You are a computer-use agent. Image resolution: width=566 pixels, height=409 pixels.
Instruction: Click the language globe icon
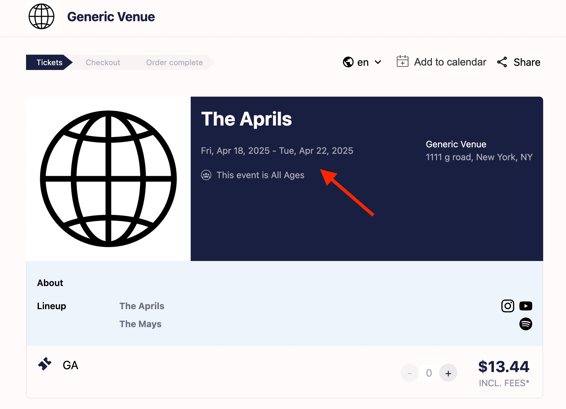pos(348,62)
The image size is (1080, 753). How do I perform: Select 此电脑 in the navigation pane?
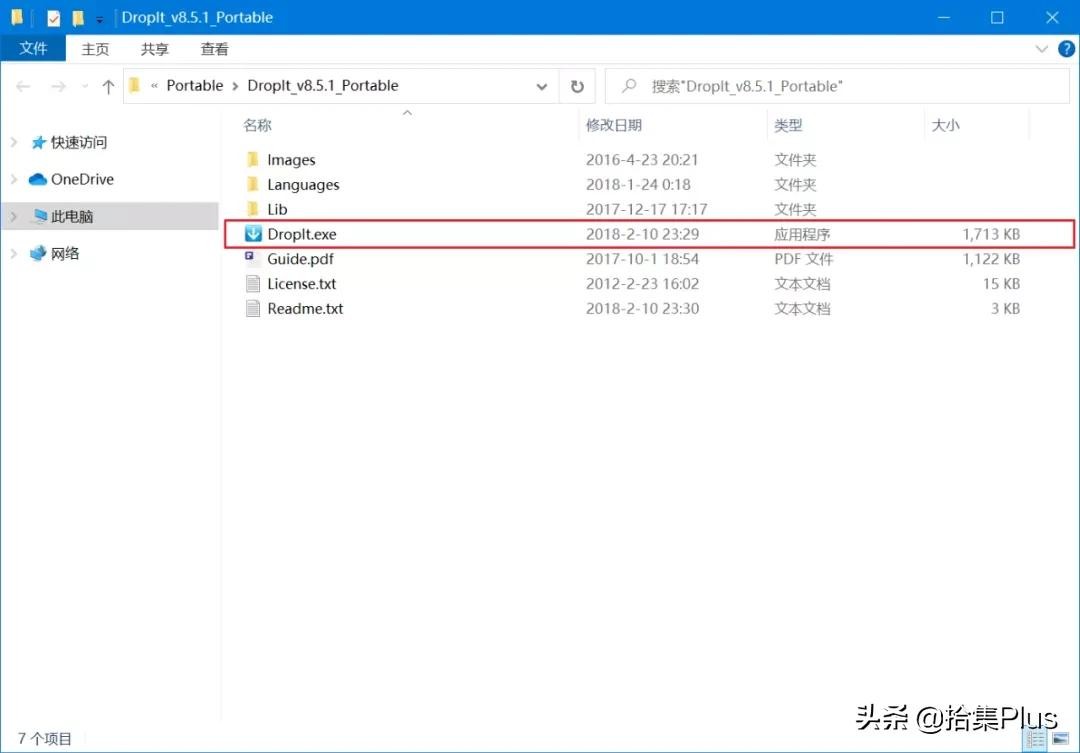[72, 217]
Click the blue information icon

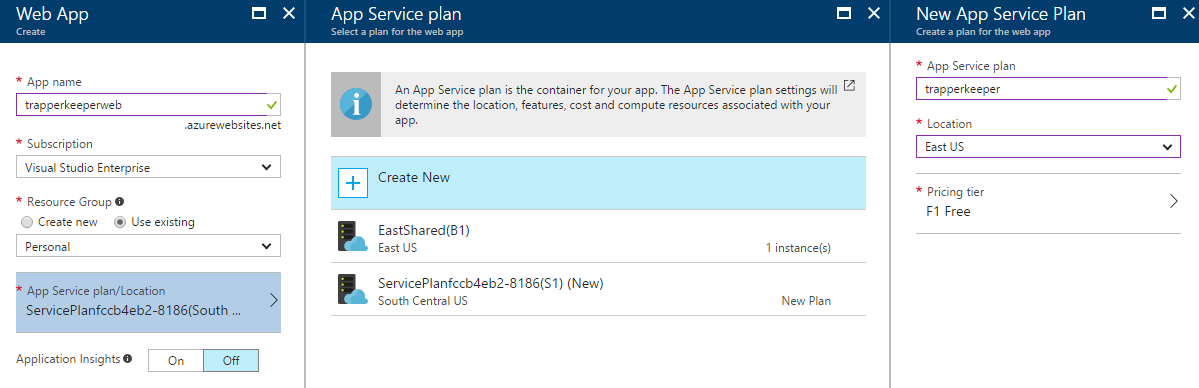[355, 105]
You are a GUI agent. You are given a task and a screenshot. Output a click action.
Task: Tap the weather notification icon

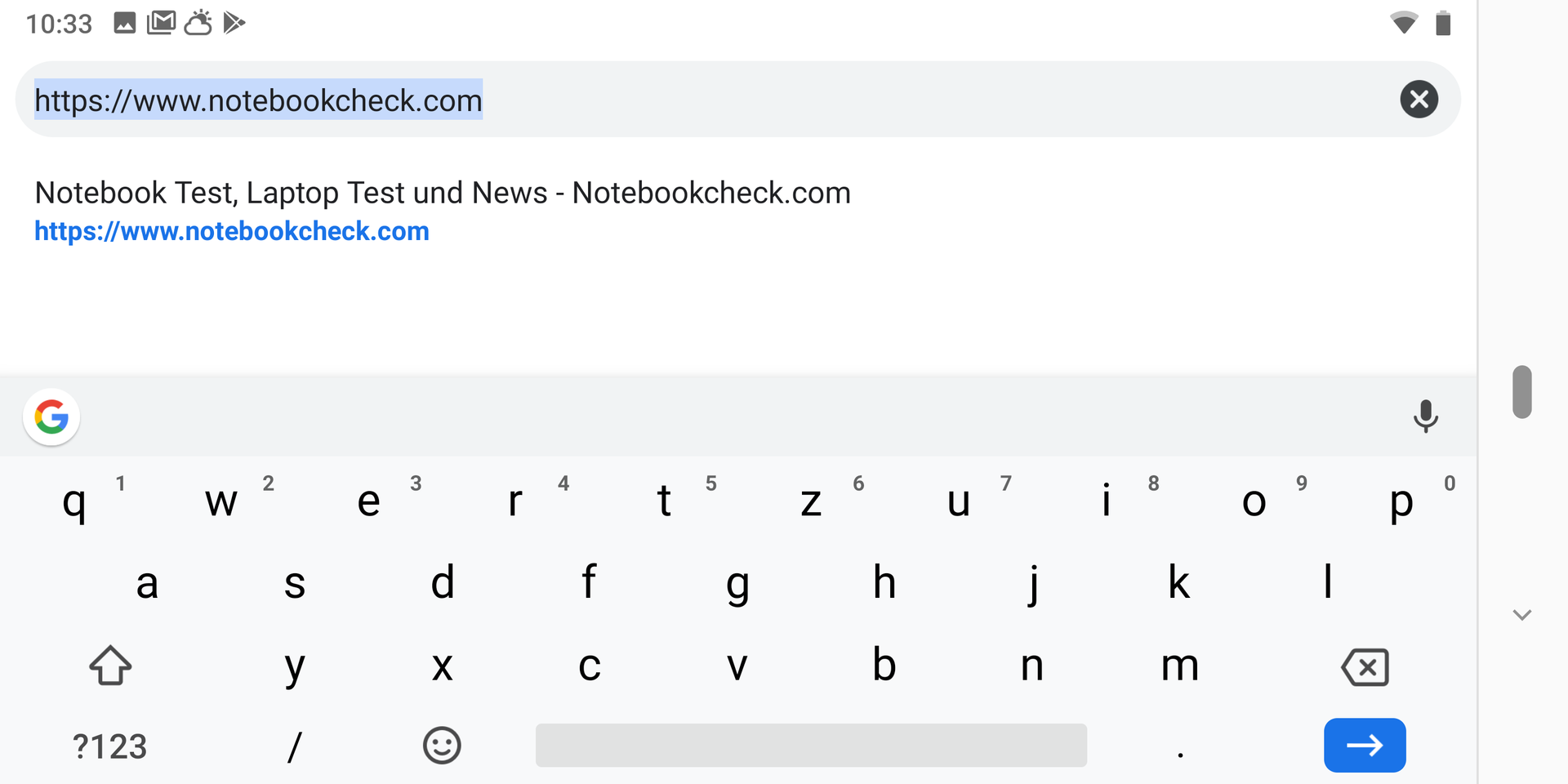point(198,23)
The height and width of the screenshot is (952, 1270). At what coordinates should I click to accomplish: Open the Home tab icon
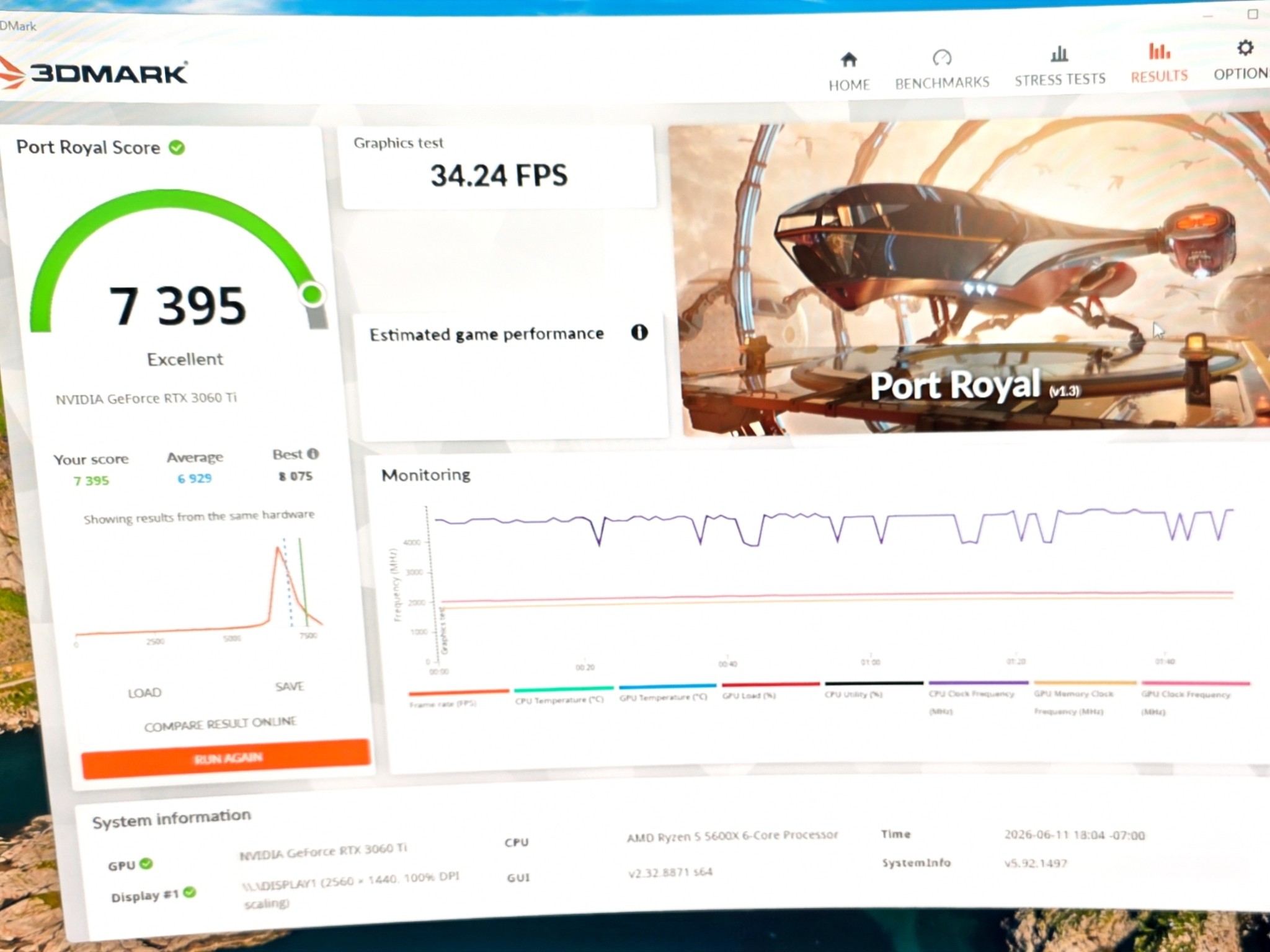click(x=849, y=60)
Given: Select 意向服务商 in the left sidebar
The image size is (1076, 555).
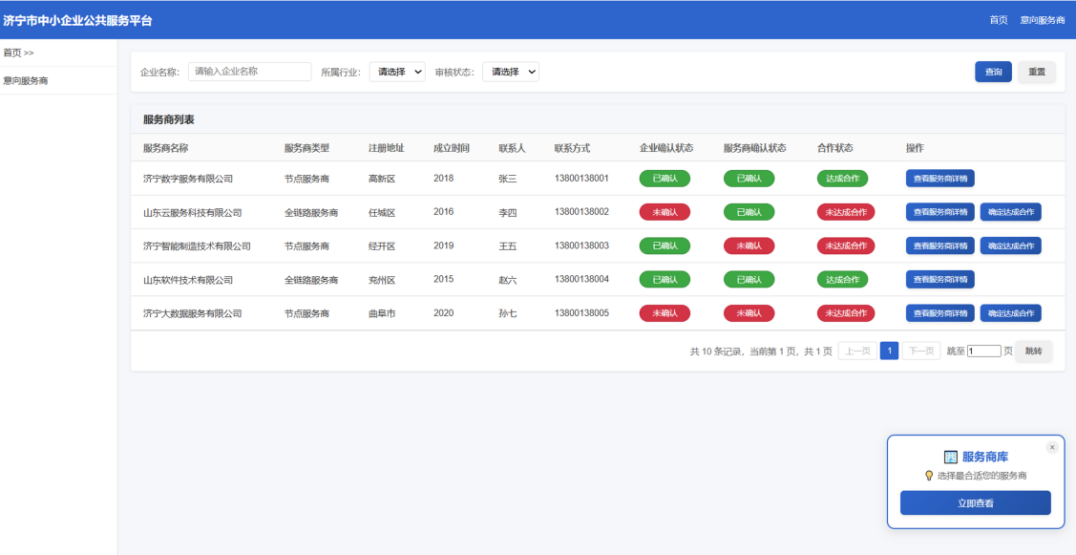Looking at the screenshot, I should tap(26, 81).
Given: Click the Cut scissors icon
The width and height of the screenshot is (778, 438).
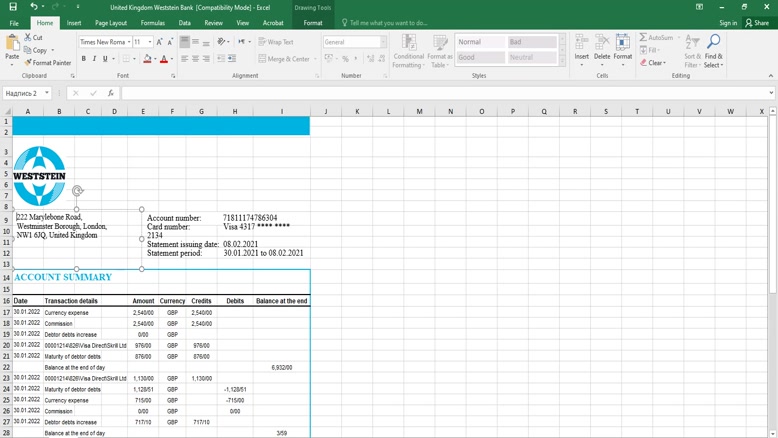Looking at the screenshot, I should pos(28,38).
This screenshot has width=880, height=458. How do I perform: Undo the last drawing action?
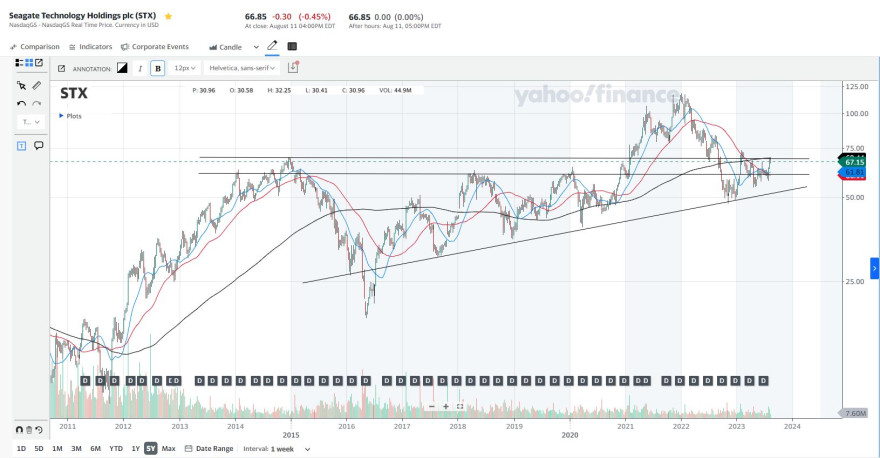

---+---

_Exercise_:
Please provide nothing but the number of lines in the records that hold the string "agent".

_Response_:
2